Abstract

Bladder cancer is one of the most common onco-urological diseases, ranked second in frequency among all tumors of the urinary system after prostate cancer. At the time of detection of the primary tumor, approximately 75% of patients have no invasion into the muscularis layer (non-muscle-invasive carcinoma), with tumor growth limited to the basal membrane (stage Ta) or submucosal base (stage T1). Removal of the tumor in a «unified block» (laser en-bloc resection or L-ERBT), unlike routine transurethral resection, allows to obtain qualitative biopsy material for precise pathomorphological staging of the tumor process. In order to accurately stratify a patient into one or another risk group, verification of the following morphological parameters is required: degree of tumor differentiation and its malignancy, depth of invasion, foci of carcinoma in situ at resection margins, presence or absence of lymphovascular invasion. Identification of tumor variant histology is also recommended. Information on presence or absence of detrusor elements in the specimen is necessary in the morphological report, as this parameter is considered as a criterion of radically performed tumor removal.

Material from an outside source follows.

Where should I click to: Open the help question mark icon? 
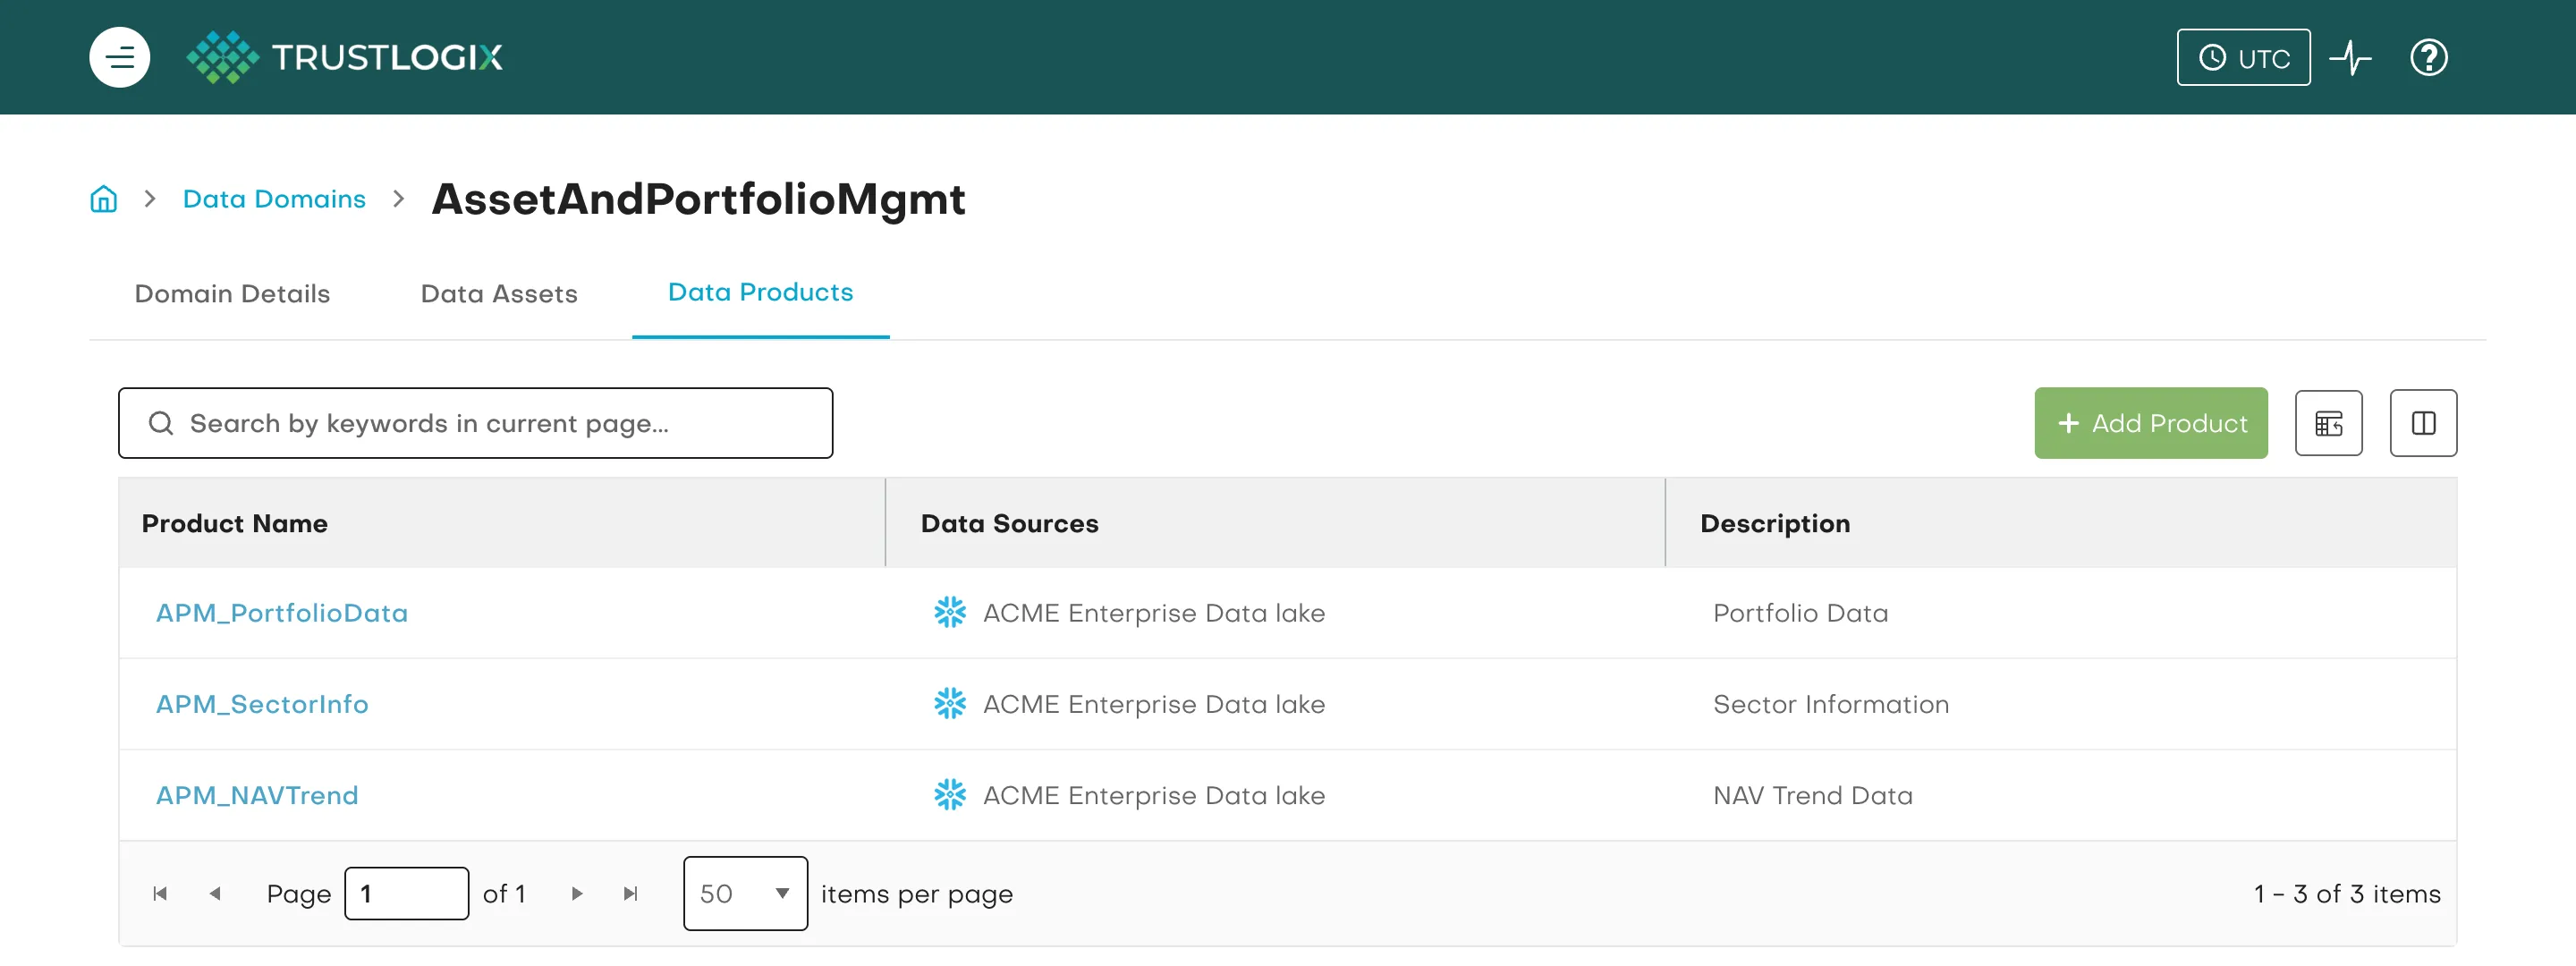tap(2428, 57)
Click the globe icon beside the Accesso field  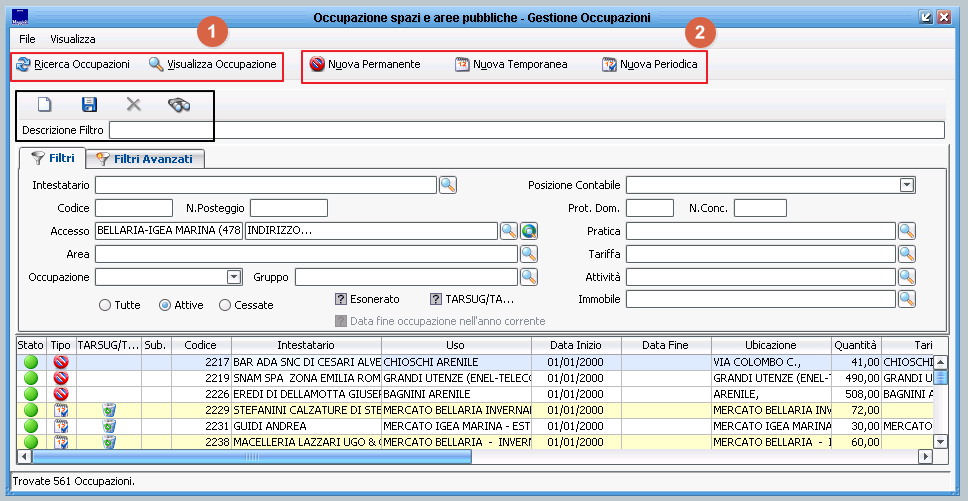coord(529,231)
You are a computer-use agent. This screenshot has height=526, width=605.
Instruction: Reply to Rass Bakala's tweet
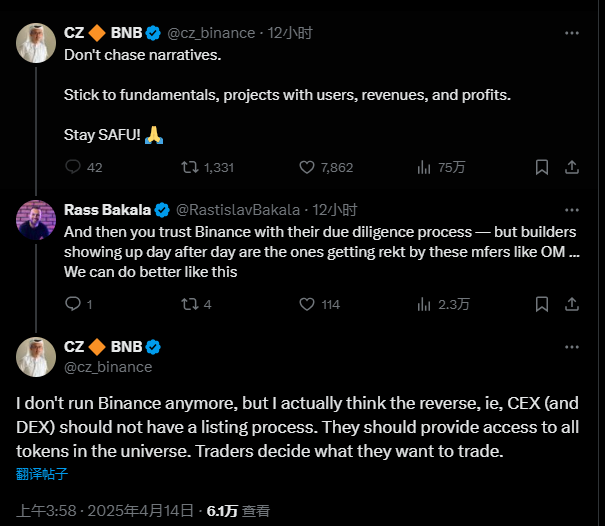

According to ICCR recommendations (International Collaboration on cancer reporting), it is recommended to use subclassification of T1 stage using all possible criteria: volume and/or depth of invasion (assessed in mm), and/or width of invasion «spot» (assessed in mm), and/or involvement of anatomical structure - muscularis mucosae. Full morphological examination of the material obtained during the primary resection of the tumor is an important step in the diagnosis and treatment of bladder cancer, as it allows to stratify the patient into one or another risk group and, accordingly, allows to develop a personalized postoperative management.